[Saved data entries]
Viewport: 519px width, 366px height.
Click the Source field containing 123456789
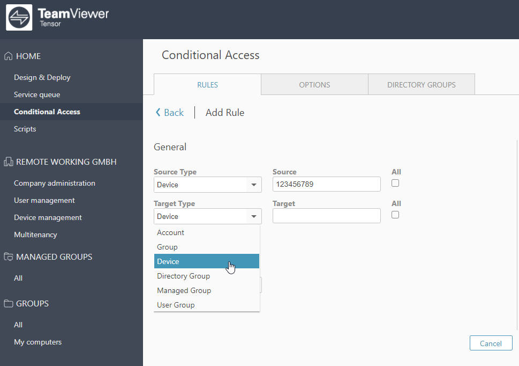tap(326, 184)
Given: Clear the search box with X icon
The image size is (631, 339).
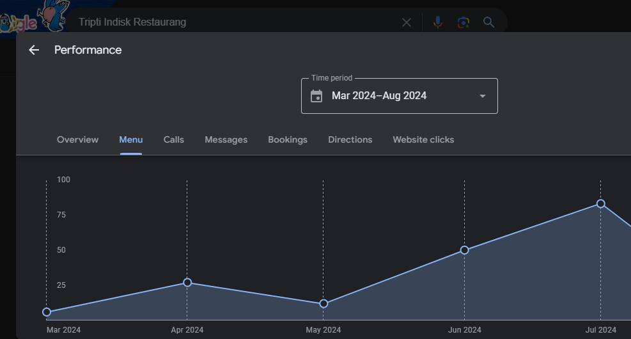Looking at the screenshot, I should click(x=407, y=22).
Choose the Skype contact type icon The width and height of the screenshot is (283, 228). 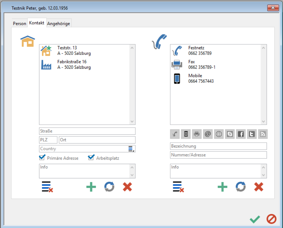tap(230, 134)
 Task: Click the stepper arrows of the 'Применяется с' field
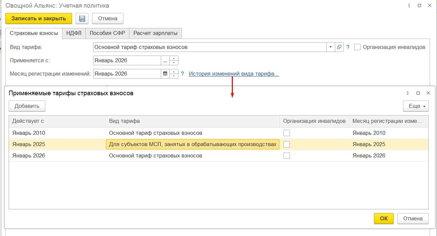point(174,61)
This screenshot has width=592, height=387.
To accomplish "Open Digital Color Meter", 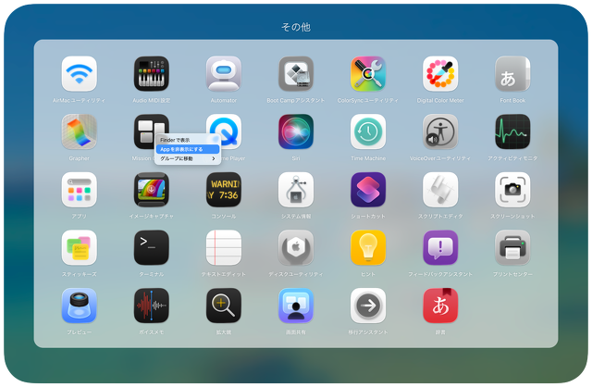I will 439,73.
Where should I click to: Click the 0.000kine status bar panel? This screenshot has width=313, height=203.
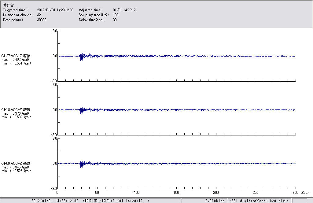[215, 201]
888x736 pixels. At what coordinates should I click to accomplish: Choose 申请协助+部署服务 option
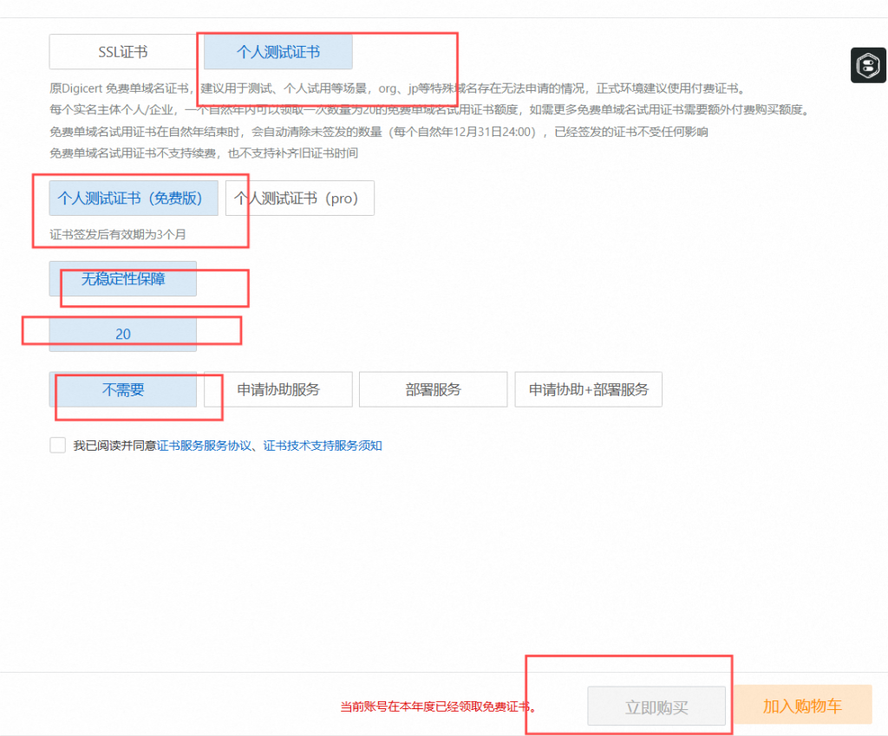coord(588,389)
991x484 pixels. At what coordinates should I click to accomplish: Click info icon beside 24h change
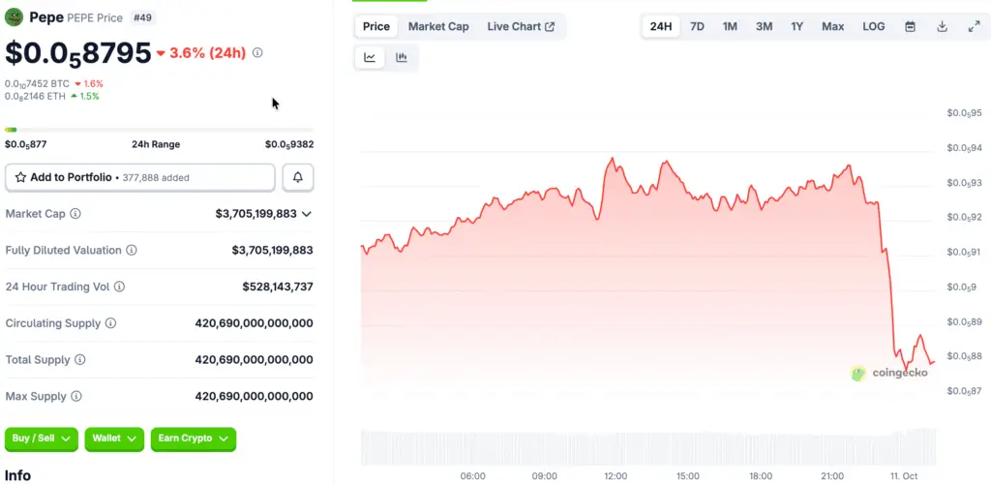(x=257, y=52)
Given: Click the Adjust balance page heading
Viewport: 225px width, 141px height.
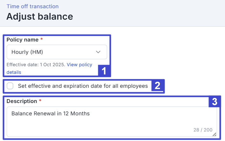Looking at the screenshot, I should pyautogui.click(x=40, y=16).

* * *

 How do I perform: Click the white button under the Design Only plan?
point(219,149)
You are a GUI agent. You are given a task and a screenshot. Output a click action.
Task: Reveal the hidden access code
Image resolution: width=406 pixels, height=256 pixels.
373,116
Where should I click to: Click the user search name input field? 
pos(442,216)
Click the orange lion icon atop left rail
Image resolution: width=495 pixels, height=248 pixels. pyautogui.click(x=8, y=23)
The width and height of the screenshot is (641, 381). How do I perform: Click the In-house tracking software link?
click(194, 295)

...

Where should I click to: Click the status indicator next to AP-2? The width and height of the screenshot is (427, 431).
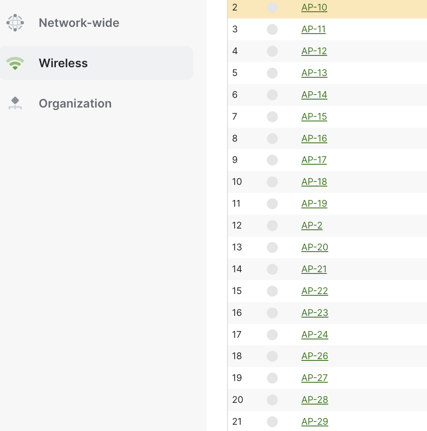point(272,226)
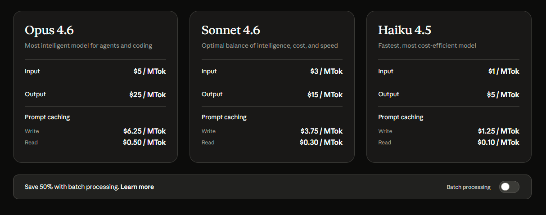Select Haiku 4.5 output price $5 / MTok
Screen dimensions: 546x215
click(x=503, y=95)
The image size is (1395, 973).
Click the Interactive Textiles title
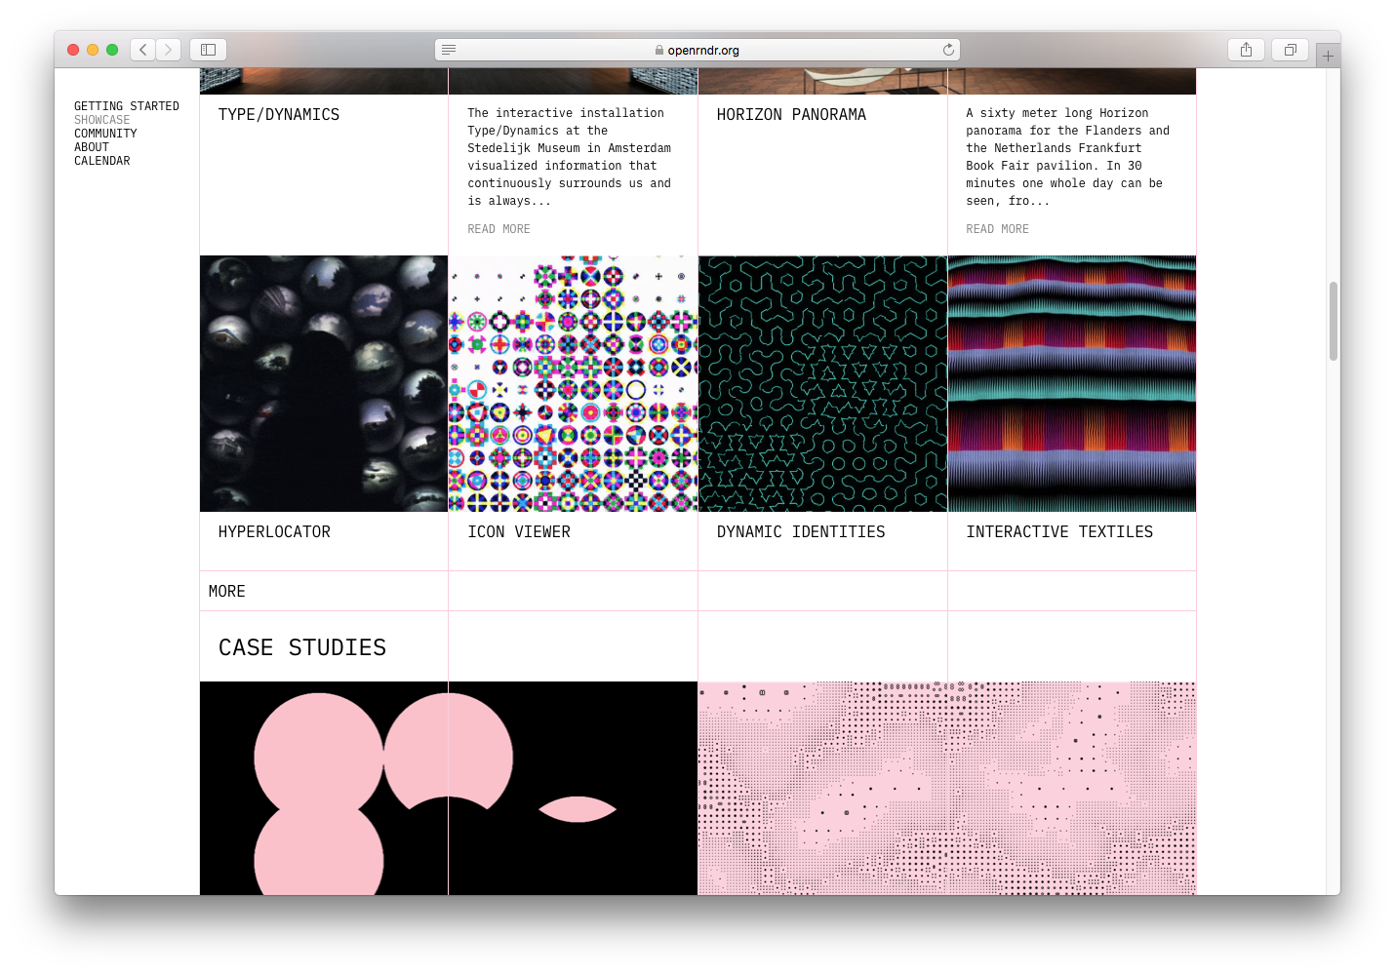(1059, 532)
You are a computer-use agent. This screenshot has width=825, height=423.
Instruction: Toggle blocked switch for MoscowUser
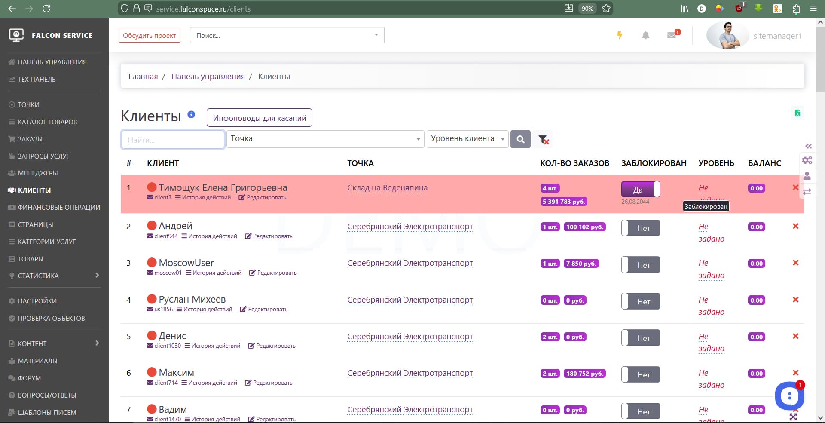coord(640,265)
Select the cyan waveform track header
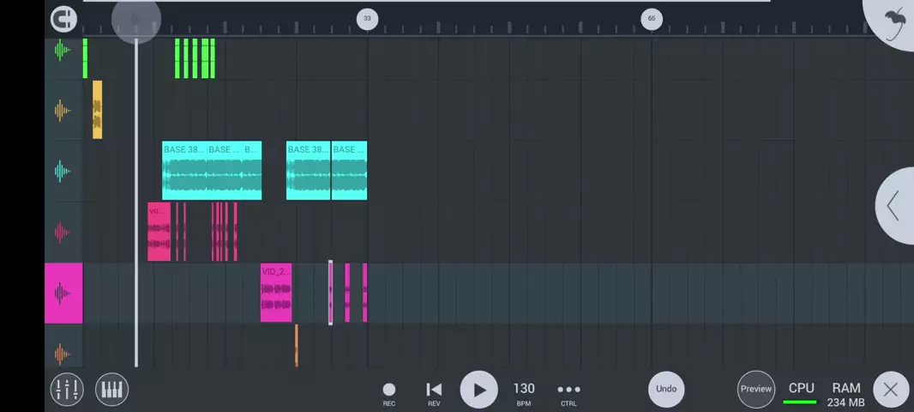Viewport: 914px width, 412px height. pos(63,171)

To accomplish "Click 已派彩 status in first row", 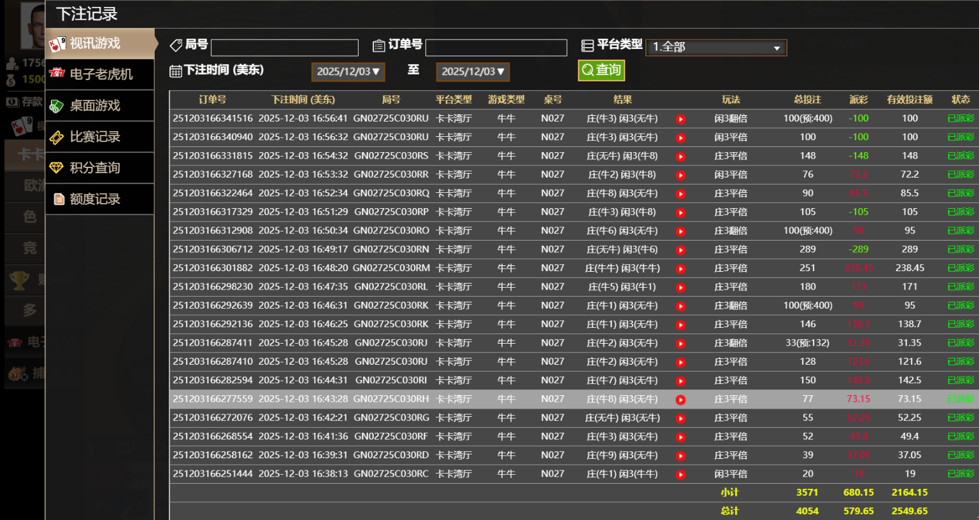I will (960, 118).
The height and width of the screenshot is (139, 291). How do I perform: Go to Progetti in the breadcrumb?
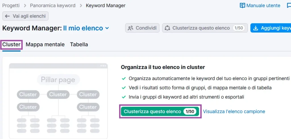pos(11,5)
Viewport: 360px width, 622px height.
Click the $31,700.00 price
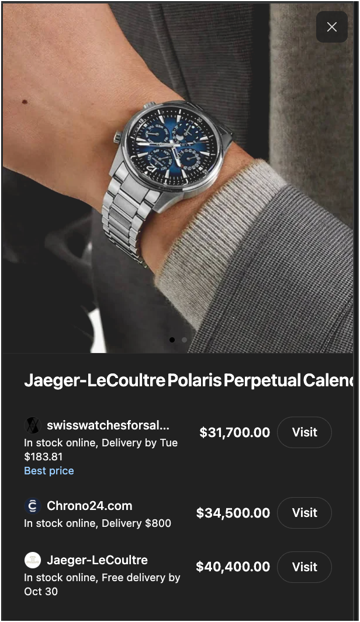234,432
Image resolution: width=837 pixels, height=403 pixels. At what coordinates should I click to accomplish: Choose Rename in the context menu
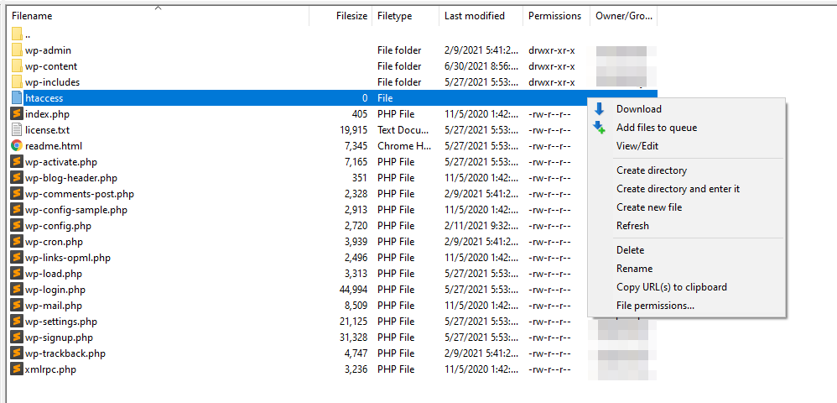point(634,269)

[WHAT YOU ARE ASKED TO DO]
List all lines above in which the string "agent" appears.

[ANSWER FOR THIS EXERCISE]
You are a GUI agent. You are given a task and a screenshot. Output a click action.
You are a computer-use agent. This screenshot has width=825, height=423.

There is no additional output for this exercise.